Abstract This project leverages Natural Language Processing (NLP) techniques for the classification of news articles into distinct categories. Utilizing machine learning models, the system classifies news into one of the 8 predefined categories based on a training set comprising approximately 6400 rows spanning three years from 2022 to 2024.
Key data preprocessing steps include text cleaning, spelling correction, stop word and punctuation removal, tokenization, and lemmatization. The project employs various classification models alongside vectorization techniques such as TF-IDF (Term Frequency Inverse Document Frequency) and Bag of Words.
Results underscore the effectiveness of combining a suitable vectorization technique with a classification model, providing users with flexibility in accessing news categories effortlessly.
Context and Setting of the Study The project addresses the challenges faced by news organizations, content aggregators, and online platforms in effectively categorizing and presenting large volumes of news content. The automated categorization system streamlines the tagging process, offering an efficient solution to the labor-intensive task of manual categorization in the digital age.
Key Objectives:
Streamlining Categorization Process Improving Content Discovery Enhancing User Experience Enabling Personalization Data Collection The project initiates with scraping 'Google News' to gather the latest news articles.

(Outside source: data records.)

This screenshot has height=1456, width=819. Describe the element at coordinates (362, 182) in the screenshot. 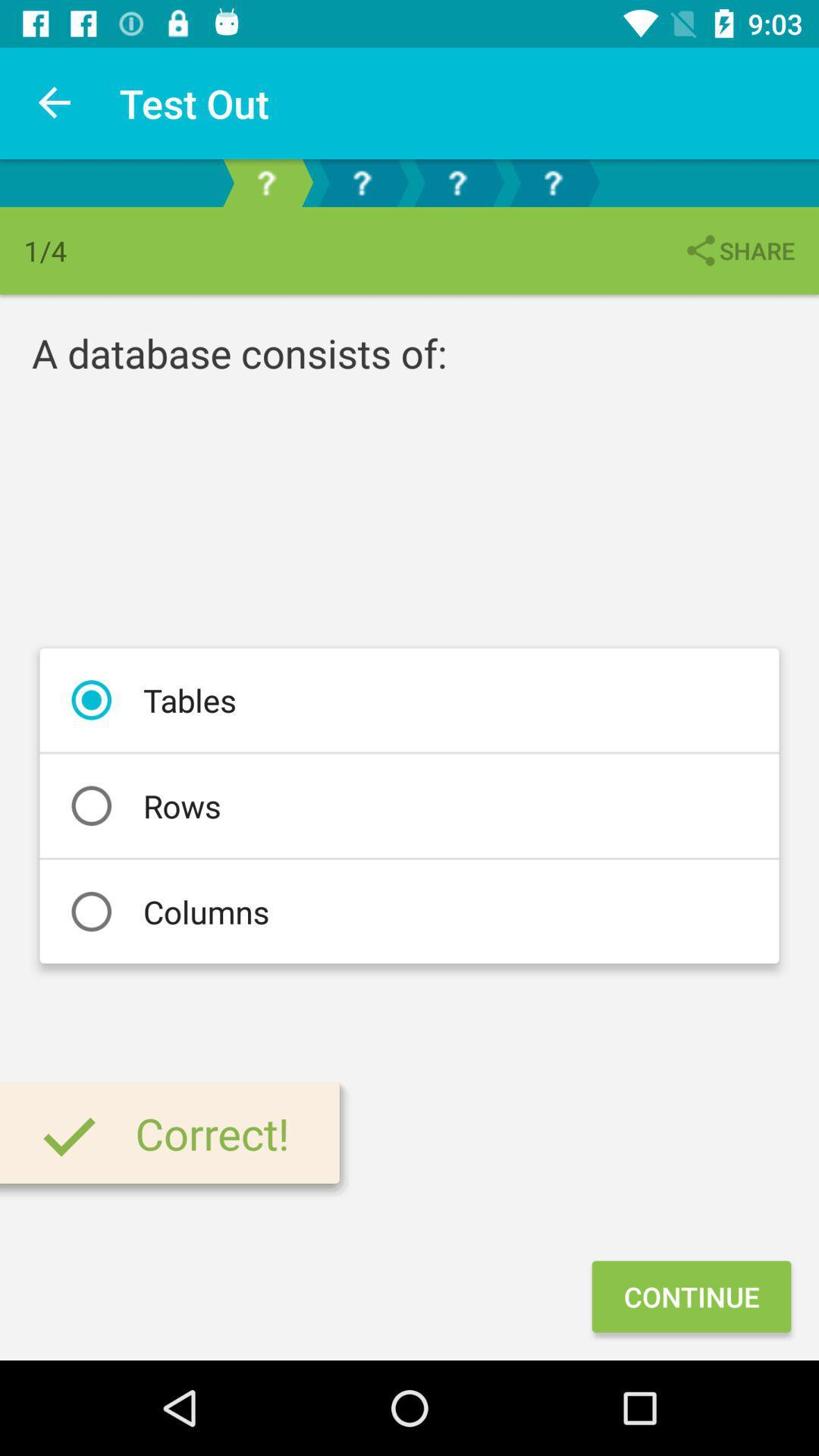

I see `help` at that location.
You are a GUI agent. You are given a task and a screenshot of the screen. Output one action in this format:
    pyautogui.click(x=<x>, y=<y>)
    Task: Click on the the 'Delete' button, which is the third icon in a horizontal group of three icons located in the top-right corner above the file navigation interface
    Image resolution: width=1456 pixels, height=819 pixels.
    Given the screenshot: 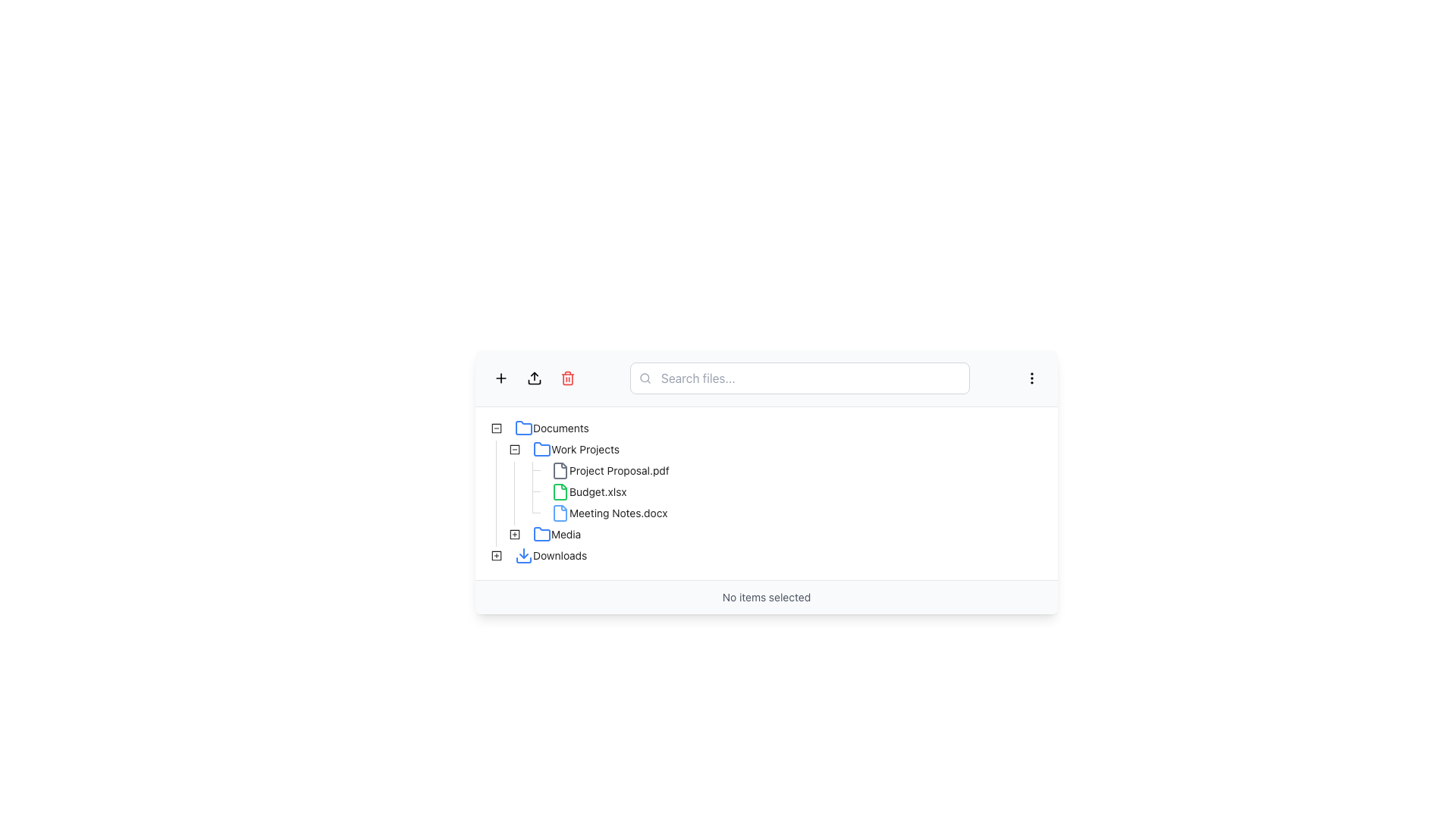 What is the action you would take?
    pyautogui.click(x=566, y=377)
    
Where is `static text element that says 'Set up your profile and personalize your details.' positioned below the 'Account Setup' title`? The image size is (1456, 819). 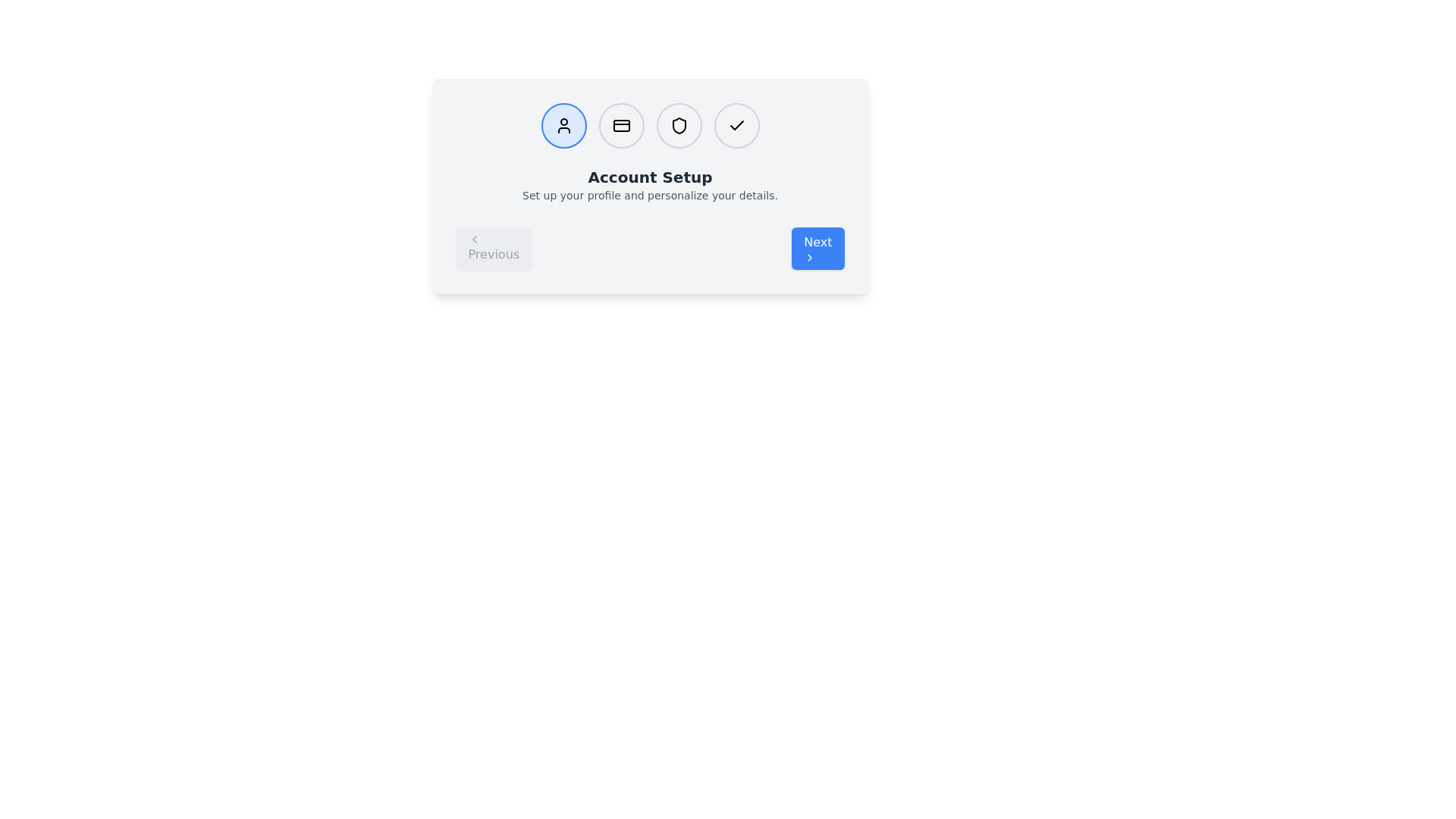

Dataset Preview and Pre-processing Exploratory Data Analysis (EDA) involves visualizing and analyzing the dataset, providing insights for subsequent steps. Pre-processing includes resolving missing values, text cleanup, and deduplication. NLP techniques are applied to preprocess textual data, covering whitespace conversion, lowercasing, tokenization, lemmatization, punctuation removal, stop word removal, spell correction, and addressing class imbalance.
Vectorization and Model Training Three models (Random Forest Classifier, Logistic Regression, and Support Vector Classifier) are trained using two vectorization methods (Bag of Words and TF-IDF). Six pipelines are constructed to facilitate training for each model-vectorizer combination.
Model Assessment Performance metrics such as accuracy, precision, recall, F1-score, and confusion matrices are employed to evaluate each model-vectorizer combination. Comparative analysis determines the optimal model-vectorizer combination based on specified evaluation criteria.